I recently read that the most rapidly growing market for organic food is among new mothers. These women presumably already knew something about the dangers of the various fertilizers, insecticides, herbicides and fungicides that are applied to most of the fruit and vegetables grown in the United States, and of the various antibiotics, growth hormones, and other drugs routinely administered to livestock. What changed, I think, is that while the risk to themselves was one they were willing to take, they were unwilling to risk their children’s health and future for the sake of convenience or saving a few food dollars. I believe that many women experience this type of altered perspective upon entering into motherhood. Consider global warming, which suddenly seems much more imminent when we begin to consider it with respect not just to our own lives but to the lifespans of our children, grandchildren, and great-grandchildren. Through our children, we become personally invested in the future of this planet and all those who inhabit it. Parent have “skin in the game”, so to speak.

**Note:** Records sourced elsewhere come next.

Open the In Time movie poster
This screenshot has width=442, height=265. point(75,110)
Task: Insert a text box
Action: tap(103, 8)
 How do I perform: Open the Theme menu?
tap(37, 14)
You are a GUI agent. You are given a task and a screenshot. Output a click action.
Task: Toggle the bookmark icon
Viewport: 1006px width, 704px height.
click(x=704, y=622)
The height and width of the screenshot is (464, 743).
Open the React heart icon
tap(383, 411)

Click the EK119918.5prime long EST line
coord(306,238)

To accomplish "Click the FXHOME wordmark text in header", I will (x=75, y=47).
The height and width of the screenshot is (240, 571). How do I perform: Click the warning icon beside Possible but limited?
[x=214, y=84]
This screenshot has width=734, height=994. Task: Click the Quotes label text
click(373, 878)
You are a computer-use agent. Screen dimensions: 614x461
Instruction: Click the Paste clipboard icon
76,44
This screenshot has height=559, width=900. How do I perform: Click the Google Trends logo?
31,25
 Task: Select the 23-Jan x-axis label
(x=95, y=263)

When a reporter asked Mahatma Gandhi what his message was to the world, his reply was “My life is my message.” For me, I would answer that my child is my message. The choice to bring her into the world was my statement that I believe sustainability and peace will win out over destructiveness and greed. I have made a promise, by having my daughter, that I will do everything in my power to create the just, beautiful, and sustainable world that I for her. Having a child requires great courage and commitment. I have come to see the act of consciously becoming a parent, and of consciously parenting, as an act of rebellion against the forces that are destroying our planet. Choosing to bring something beautiful into the world diminishes the ugliness. My parenting has become my new form of activism.

I may lack the time these days to do all the research and volunteer work that I used to do. What I lack in time, however, I believe I make up for in motivation – the motivation to build a community of supportive, loving and humane people to surround my family, to be aware of the example I am setting for my daughter, and to do the inner work required to become the kind of mother, wife, and human being I want to be.